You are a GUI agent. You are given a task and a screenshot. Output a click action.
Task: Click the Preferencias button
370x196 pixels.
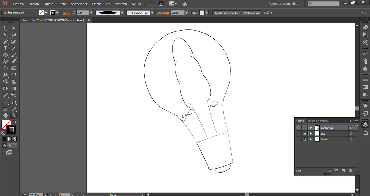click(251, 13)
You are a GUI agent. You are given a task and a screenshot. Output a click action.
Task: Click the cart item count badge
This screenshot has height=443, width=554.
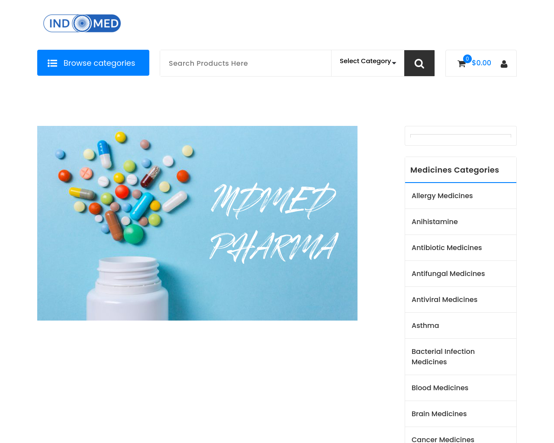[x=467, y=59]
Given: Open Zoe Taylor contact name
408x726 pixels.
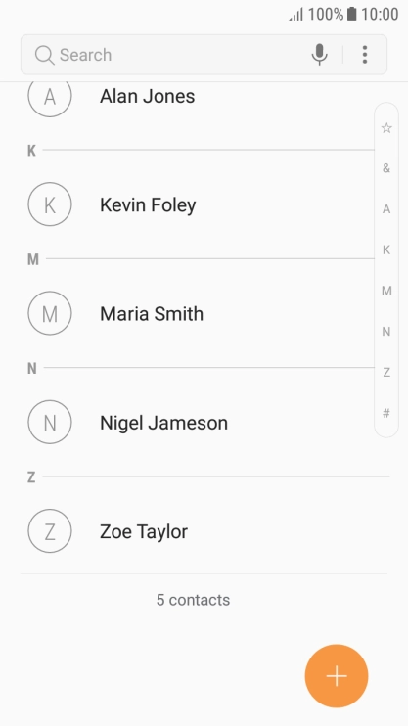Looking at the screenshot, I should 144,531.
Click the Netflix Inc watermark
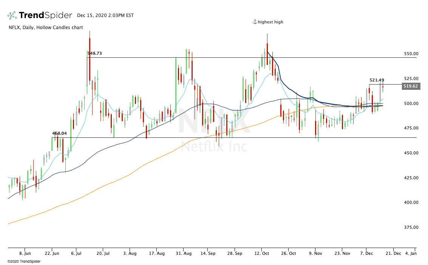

==

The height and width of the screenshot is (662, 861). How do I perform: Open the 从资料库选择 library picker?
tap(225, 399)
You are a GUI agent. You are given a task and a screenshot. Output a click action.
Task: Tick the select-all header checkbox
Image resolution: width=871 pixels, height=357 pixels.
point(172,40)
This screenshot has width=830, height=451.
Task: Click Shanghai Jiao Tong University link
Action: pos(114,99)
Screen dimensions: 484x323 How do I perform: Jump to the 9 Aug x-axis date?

ABOUT THIS TASK:
Starting at the line above with "370x196 pixels.", output every line exactly up to and including the line with "Click the Netflix Inc watermark", but none of the pictures.

COMPLETED TASK:
370x196 pixels.
click(251, 13)
You are a GUI agent. You are given a task and a screenshot. Output a click action.
Task: Click the cart item count badge
This screenshot has height=443, width=554.
[x=467, y=59]
Given: Open Zoe Taylor contact name
408x726 pixels.
Looking at the screenshot, I should 144,531.
Click the Netflix Inc watermark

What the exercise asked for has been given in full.